Exercise requirements:
Retype the lines from the one containing "Task: Click the" through the one containing "Action: coord(18,12)", including both.

Input rows:

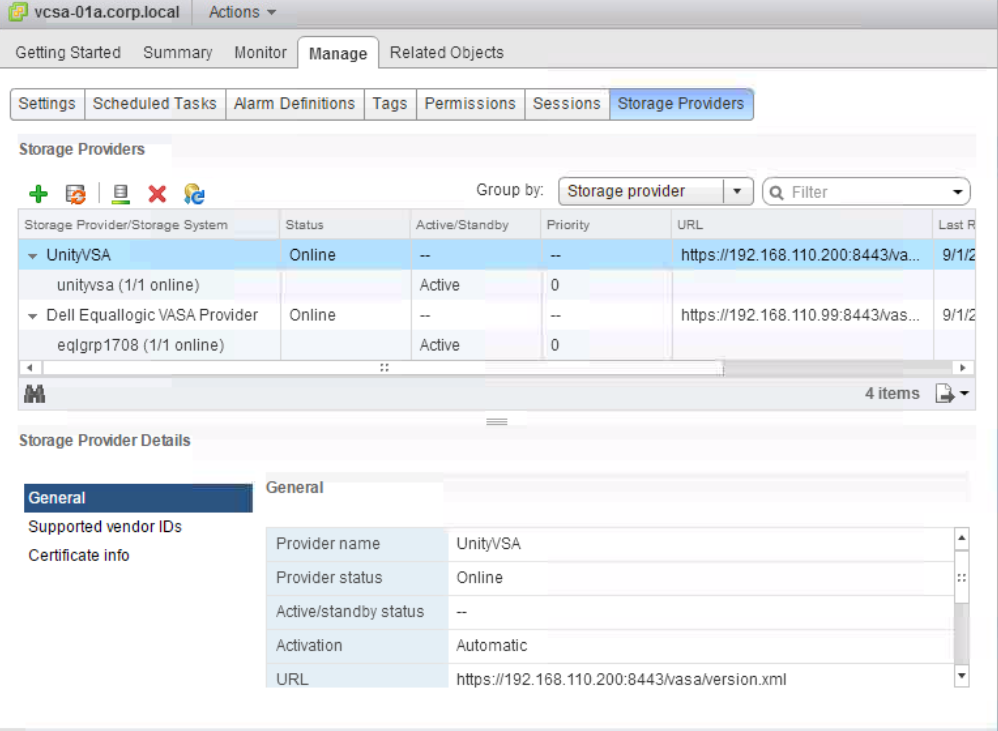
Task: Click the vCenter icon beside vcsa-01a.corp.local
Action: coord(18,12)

==

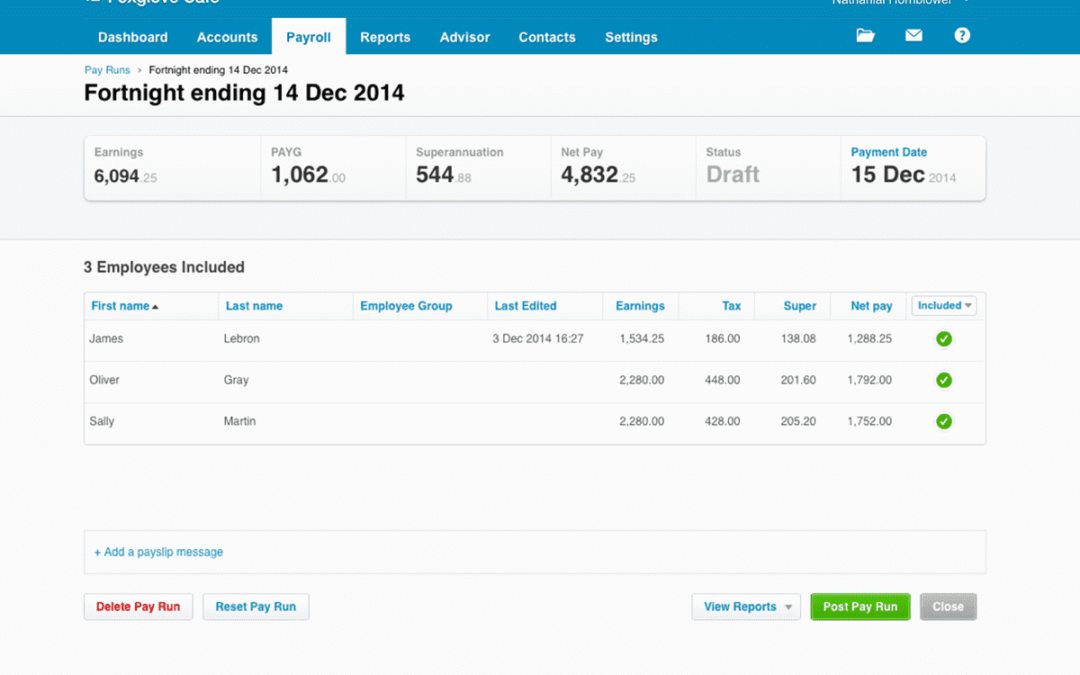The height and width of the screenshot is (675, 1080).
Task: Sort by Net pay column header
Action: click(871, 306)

Complete answer:
Task: Click the vCenter icon beside vcsa-01a.corp.local
Action: coord(18,12)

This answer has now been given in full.